Notwithstanding, in some
countries in Sub-Saharan Africa, having more children is a symbolic
representation of wealth, power and socioeconomic status. Children assist their
parents with farm work and get involved in activities that bring about wealth. Children
in SSA serves as the labor force in the means of production; whereas, in the US
and Europe children are widely considered liability to their parents and the
economy until they turn eighteen years old when they can legally live by
themselves (18 yrs).
In Africa, children tend to
take care of their parents when they are older, because that is what their
culture requires of them; whereas, in the United States and some Europe
countries there is a separation between parents and children. Parents in their
old ages tend to rely on the government’s social service programs such as their
Social Security, Medicare and Medicaid to replace the protection and care they
should have gotten from their children. This can lead to wider gaps in family
cohesiveness and love. In Africa, people feel cooperative and together because
they always see each other. In the West precisely the United States and other
European countries, people are more individualistic and competitive and this
account for the high rate of suicide cases and violent crimes, such as domestic
abuses.
Education is also a factor that
account for both the role of women in the family as well as at the national
levels. Over the past fifty-nine years (59), when most countries in SSA became
independent the role of women were limited to household work, farming,
gathering firewood, fetching water as well as preparing food for the family. Women
were not encouraged to seek education as the men were. As a result, the
illiteracy rate amongst women and girls became higher. On the other hand, in
the United States and European countries women sought education just as men did
and became to work on jobs that men did. The roles of women were not limited to
parenting as in the case of women in Africa. This was highly due to their
culture, government policies, and active civil rights organizations that
protested for gender equality, social justice and social change. Today, Africa
and precisely Sub-Saharan Africa is also undergoing drastic transformation on
the issue of women role on local, national and global matters.

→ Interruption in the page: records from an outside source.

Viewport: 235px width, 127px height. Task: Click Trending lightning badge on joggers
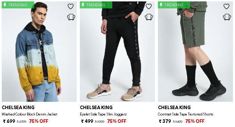point(96,5)
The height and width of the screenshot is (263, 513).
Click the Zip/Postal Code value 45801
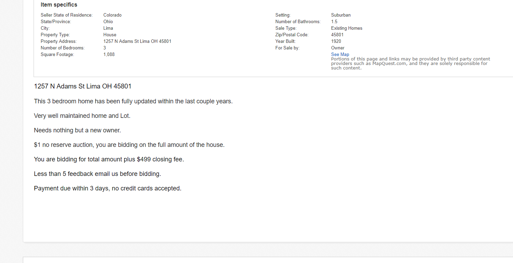coord(338,35)

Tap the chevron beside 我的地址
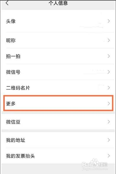pos(109,140)
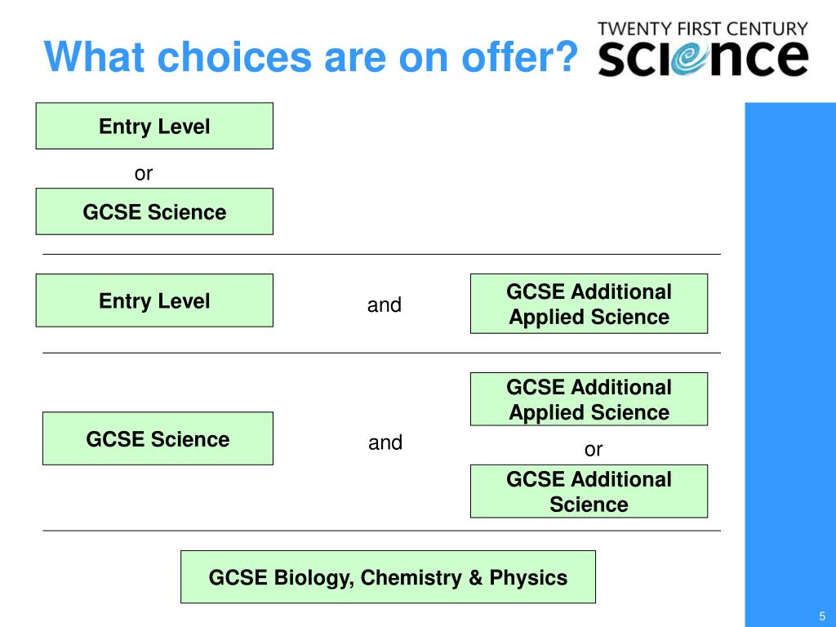Click slide number 5 in the corner
This screenshot has height=627, width=836.
822,616
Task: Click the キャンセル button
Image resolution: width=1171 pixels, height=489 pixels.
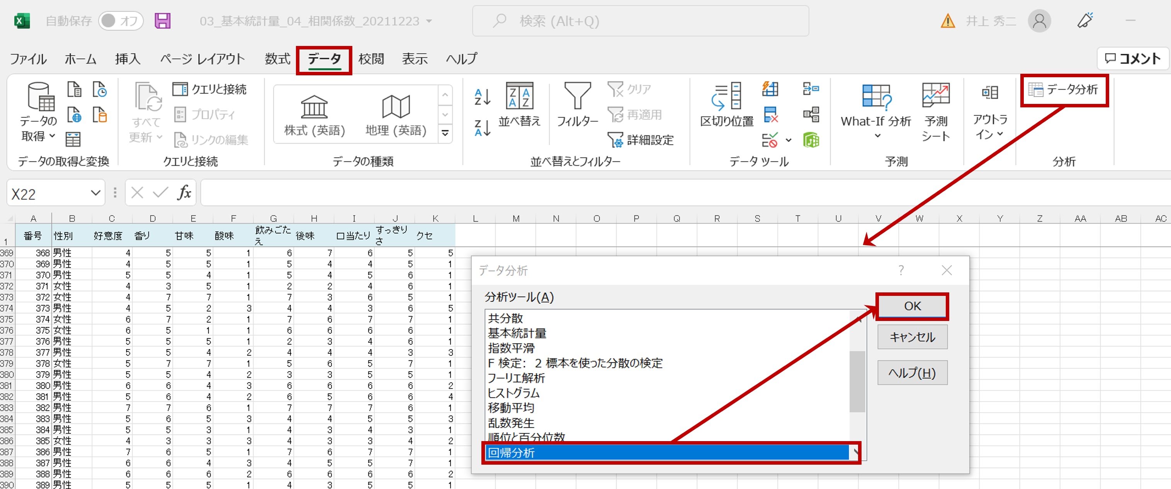Action: coord(911,337)
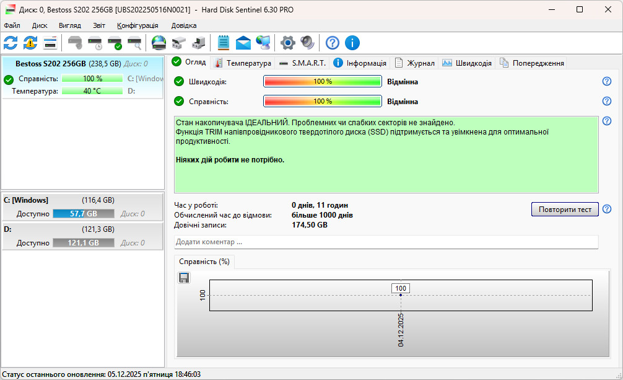Switch to the S.M.A.R.T. tab

[302, 63]
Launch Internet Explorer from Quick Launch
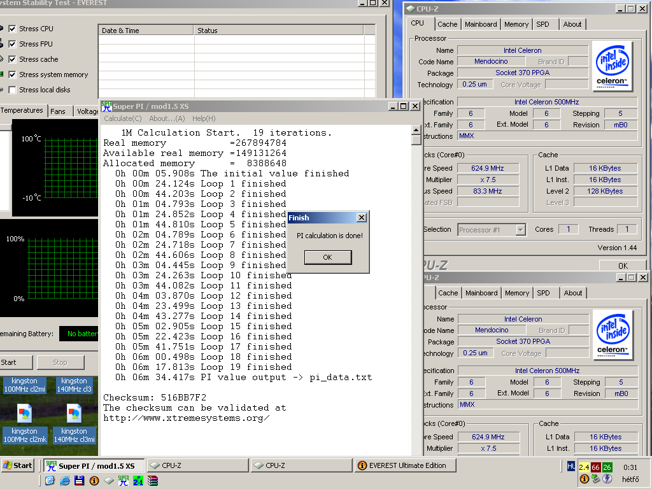Viewport: 652px width, 489px height. tap(65, 481)
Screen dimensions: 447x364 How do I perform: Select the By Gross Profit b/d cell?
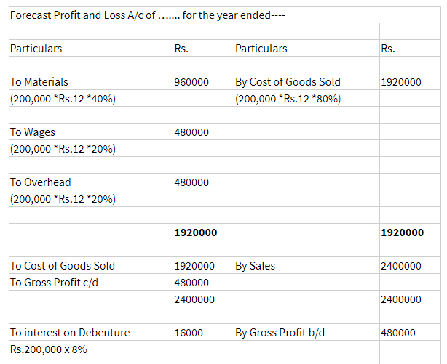[x=280, y=333]
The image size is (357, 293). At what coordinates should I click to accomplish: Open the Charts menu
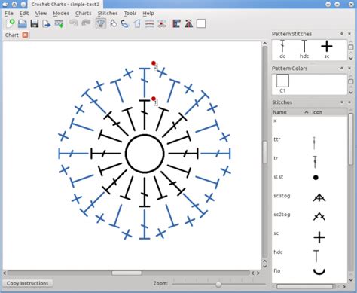click(x=84, y=13)
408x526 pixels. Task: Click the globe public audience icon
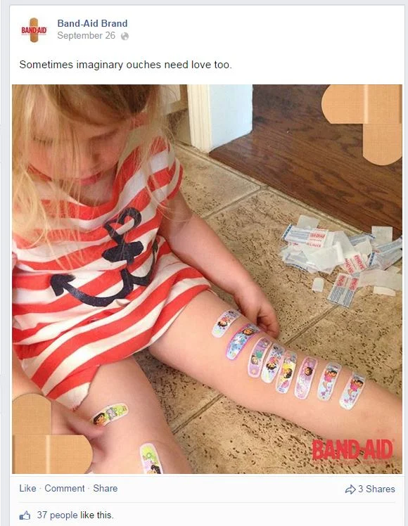tap(125, 37)
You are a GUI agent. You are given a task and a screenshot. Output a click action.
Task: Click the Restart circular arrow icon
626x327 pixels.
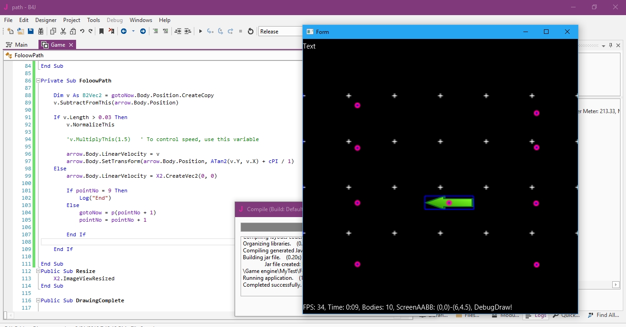(x=251, y=32)
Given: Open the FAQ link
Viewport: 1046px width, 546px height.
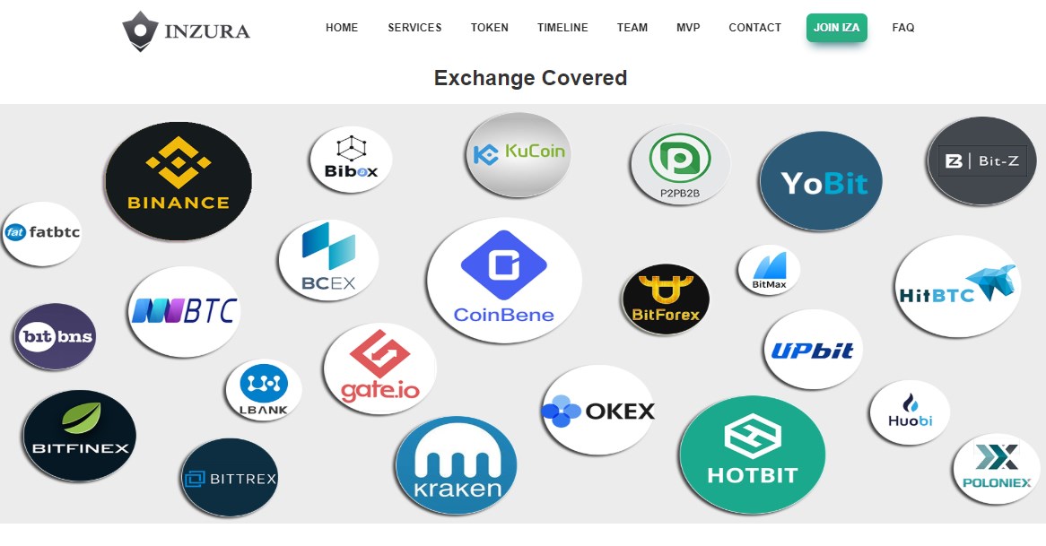Looking at the screenshot, I should pos(903,27).
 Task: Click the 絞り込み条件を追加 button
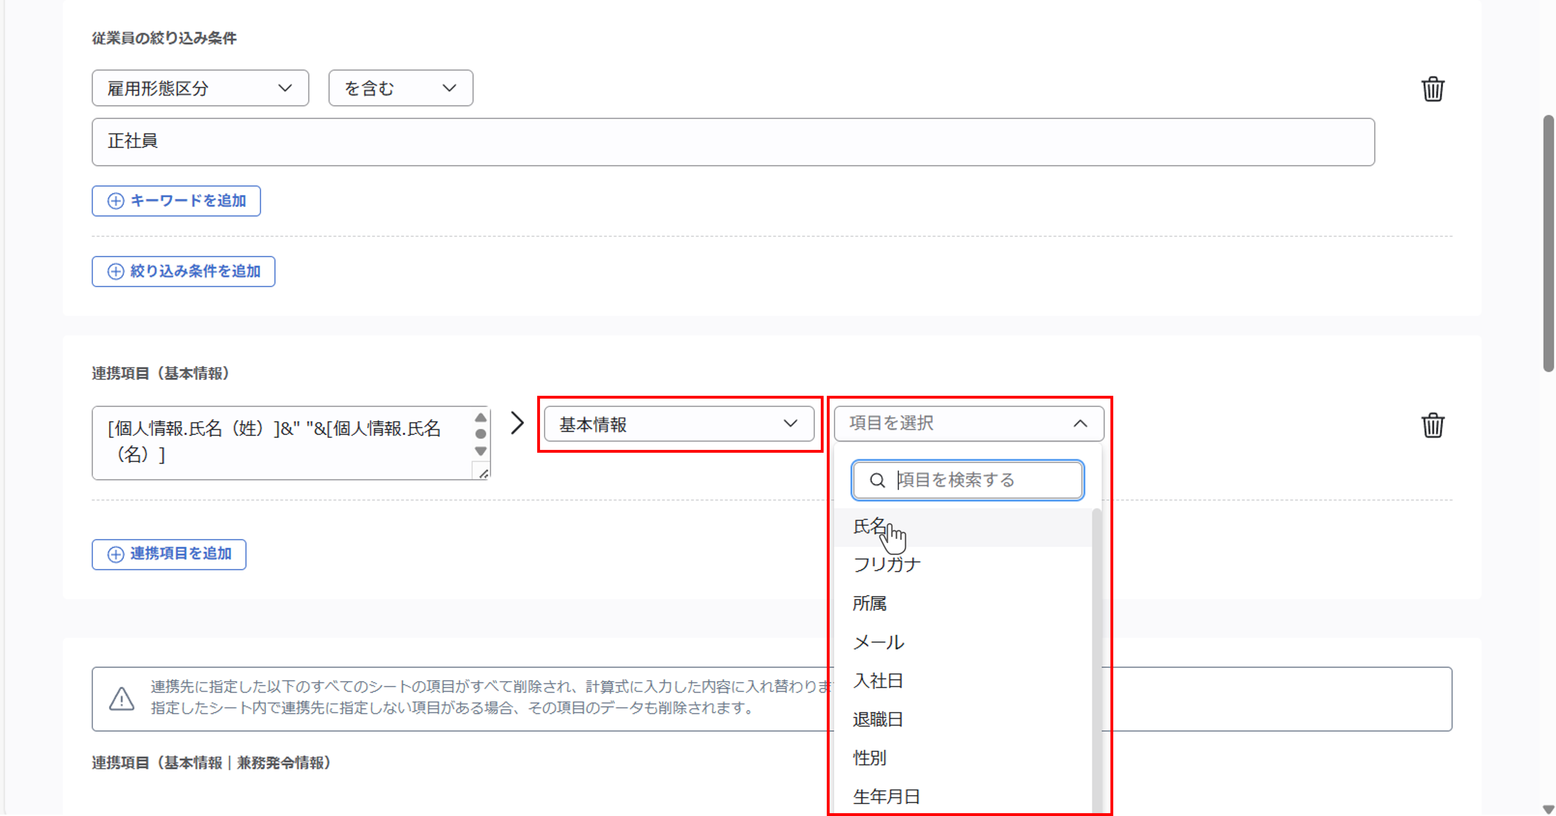tap(184, 271)
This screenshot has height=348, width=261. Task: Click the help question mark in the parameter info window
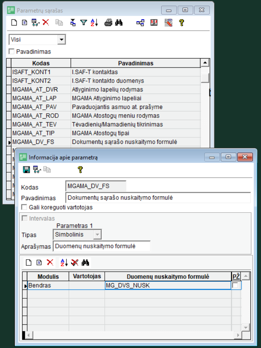pyautogui.click(x=80, y=170)
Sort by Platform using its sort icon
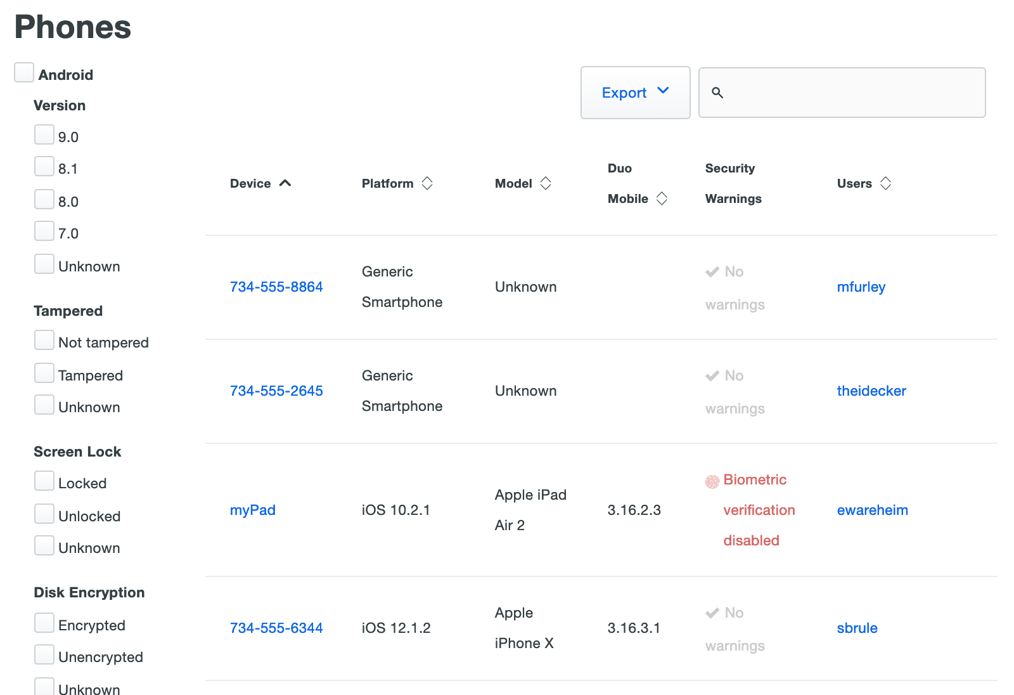 click(x=427, y=183)
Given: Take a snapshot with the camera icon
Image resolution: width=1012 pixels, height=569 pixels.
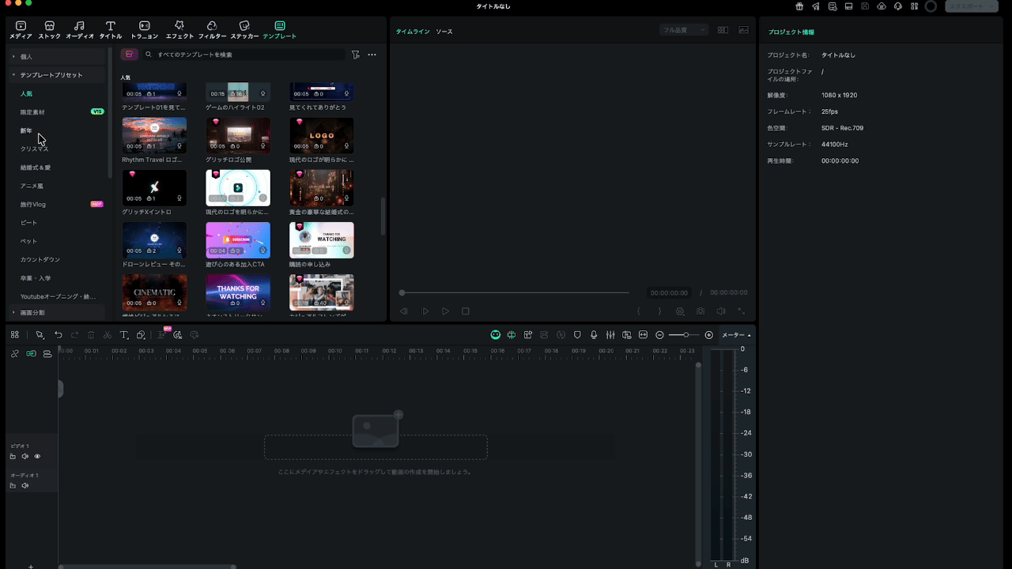Looking at the screenshot, I should point(700,311).
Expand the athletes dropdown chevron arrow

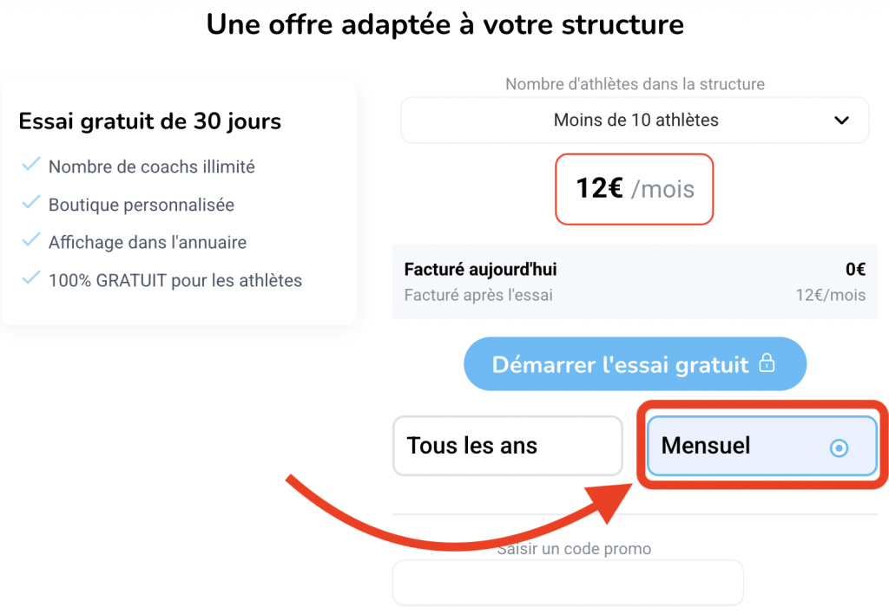(x=841, y=121)
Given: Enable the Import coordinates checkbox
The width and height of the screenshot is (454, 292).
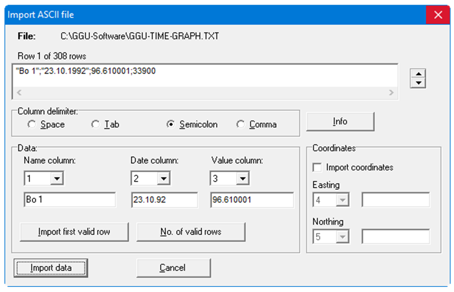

To conclude, countries in SSA
are doing their best in transitioning from an agrarian economic system to an
industrial system; however, this is going to take centuries for most countries
in the region to attain. In order to attain progress, the development of
international partnerships, effective government policies and programs to meet
the needs of the common people as well as good governance, reduce corruption, widespread
education and empowerment initiatives for women and girl and effective health
care programs and policies are some of the ways to achieve these progress. The
region will experience widespread geographic transformation in its total fertility
rate and the role of women by building on the above mentioned structural, functional
and operational frameworks.
Work
Cited
Aryeeteh-Attoh, S. et al,
(2003), “Geography of Sub-Saharan Africa.”
3rd Ed. New Jersey: Prentice Hall, 2003.